Prior to discovering D&D, probably my main source of fantasy (along with movies like Clash of the Titans and The Last Unicorn) was Mattel's Masters of the Universe toys, which debuted in 1982 (truly the annus mirabilis of my childhood pop-cultural obsessions).
As toys, they weren't that great - all of the figures had the same super-muscular body, just with different heads, paint-jobs, and accessories, and I believe they only moved at the shoulders and hips - I don't think you could even really turn their heads. Nevertheless, something about them really clicked with me. Loking back, I think it was the way that all of the initial characters were all primal, mythological archetypes, more like gods than people: He-Man was Hercules, all strength and heroism, Teela was magic and wisdom, Man-at-Arms was science and reason, Stratos was the air and the sky; on the bad-guy side Skeletor was the personification of death and evil, Beast-Man was primal rage and fury and fear of the woods, and Mer-Man was the dark depths of the sea and fear of drowning. None of this was articulated at the time (I was, after all, 7 years old), but I think it must have been floating around in my subconscious. Plus they all looked really cool - sort of a kid-version of Frank Frazetta, with big muscles and deadly-looking weapons and Castle Grayskull all darkly foreboding and mysterious. This seemed like a strange, dark, violent, and dangerous world.
Anyway, I really loved those toys, probably even more than my Star Wars and G.I. Joe toys. I especially loved the little illustrated storybooks that came with them that provided details about the characters and their world. There were apparently four of them initially, but the only one I remember was King of Castle Grayskull - I must have read that thing 100 times, and a lot of the pictures are still embedded in my memory decades later.
Alas, things went downhill from there pretty quickly. The second and subsequent waves of toys got more gimmicky with lots of moving pieces and increasingly lame concepts, like the guy whose head spun and had three faces - one good, one evil, one (?) - or various figures with spring-loaded fists, or (a particular low-point) a guy who was covered with fuzz and smelled like a pine-scented air freshener. The little booklets also changed - they became mini-comics with a different style of art and (so it seemed to me at the time) cheesier stories. I lamented that it didn't seem as cool and dark anymore, but stuck with it nonetheless.

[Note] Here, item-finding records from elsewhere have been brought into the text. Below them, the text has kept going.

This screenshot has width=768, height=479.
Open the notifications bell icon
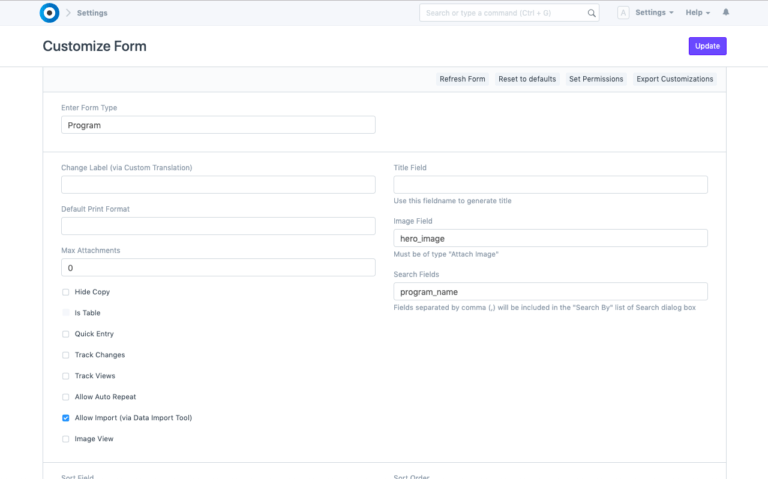726,13
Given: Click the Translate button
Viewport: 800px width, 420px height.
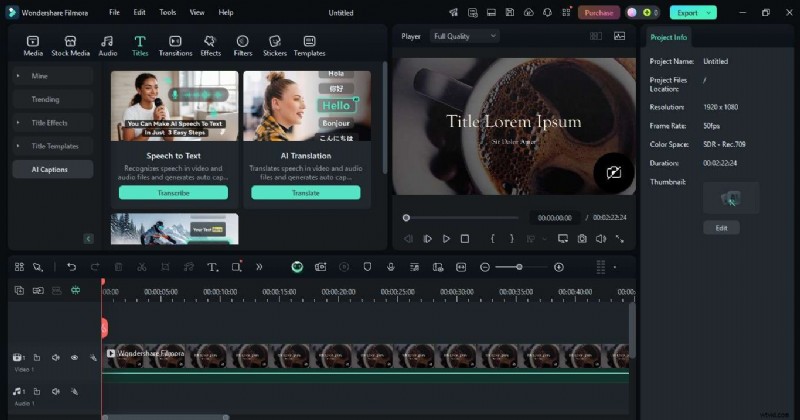Looking at the screenshot, I should (x=306, y=192).
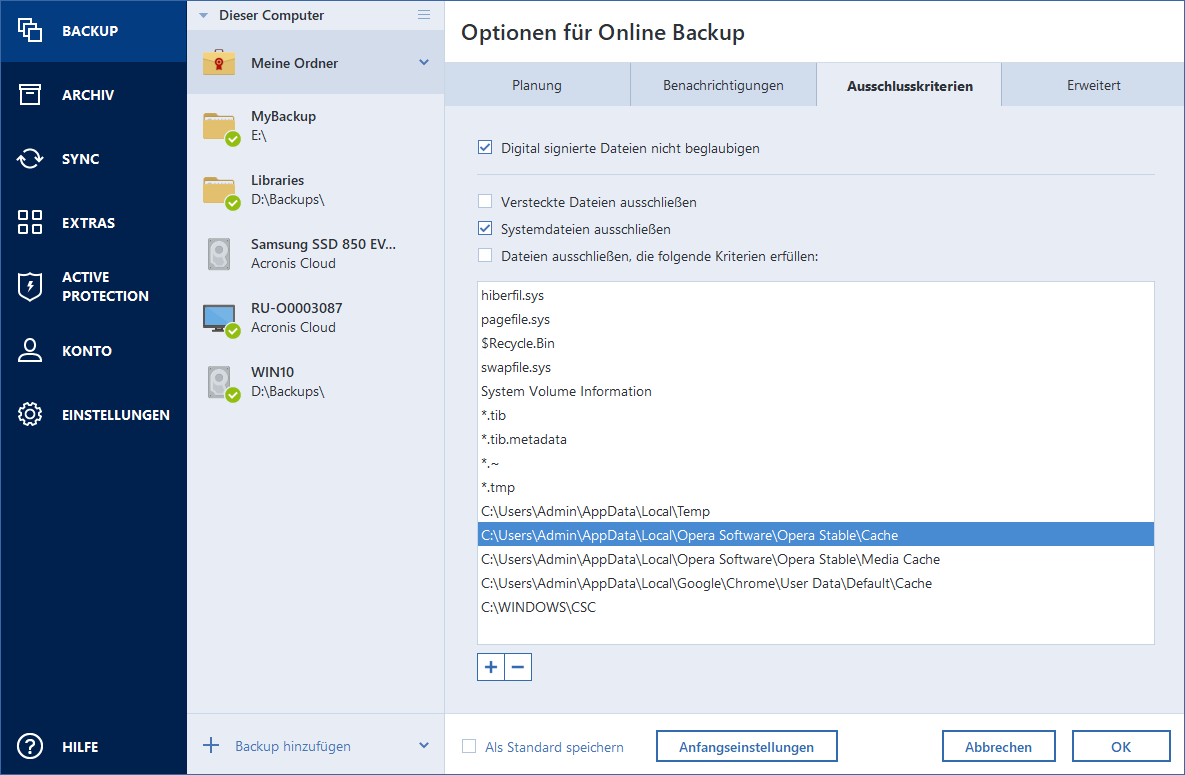1185x775 pixels.
Task: Open the Konto user icon
Action: click(30, 351)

And, of course, anyone who was a kid in the 80s knows where the story went from there. In the fall of 1983 the He-Man and the Masters of the Universe cartoon premiered and it was just lame as hell. He-Man was no longer a Conan-esque barbarian hero, but was the alter-ego of wimpy and effeminate Prince Adam (who was, literally, He-Man in a pair of pink tights) and his pet tiger was also a wuss, and there was some comic-relief "thing" in a floppy hat, scarf, and oversized shirt with a big O on it called Orko that made no sense at all, and all of the bad guys were totally hapless and goofy, and nobody ever got hurt and there was always an explicit moral lesson at the end. Of course all of this was totally standard-issue for 80s cartoons, especially those based on toy franchises, and a lot of people a couple years younger than me seem to have a strong nostalgic connection to this series, but it felt like a huge betrayal to my 9-year-old self. He-Man was cool - it was dark and violent and dangerous, and the show wrecked that and turned it into garbage.
Luckily, right about that same time I discovered a new outlet for my dreams of a dark and violent fantasy world in D&D - and then watched over the next few years as it too grew increasingly sanitized, kiddified, and lame. Which is how I learned as a kid that nothing good lasts forever, so you need to hold onto it and cherish it while it lasts. Live in the moment, and accumulate a store of great memories that you can look back fondly on later. Good advice for a kid dealing with changes to their favorite toy franchises, and (I'd suggest) for life in general.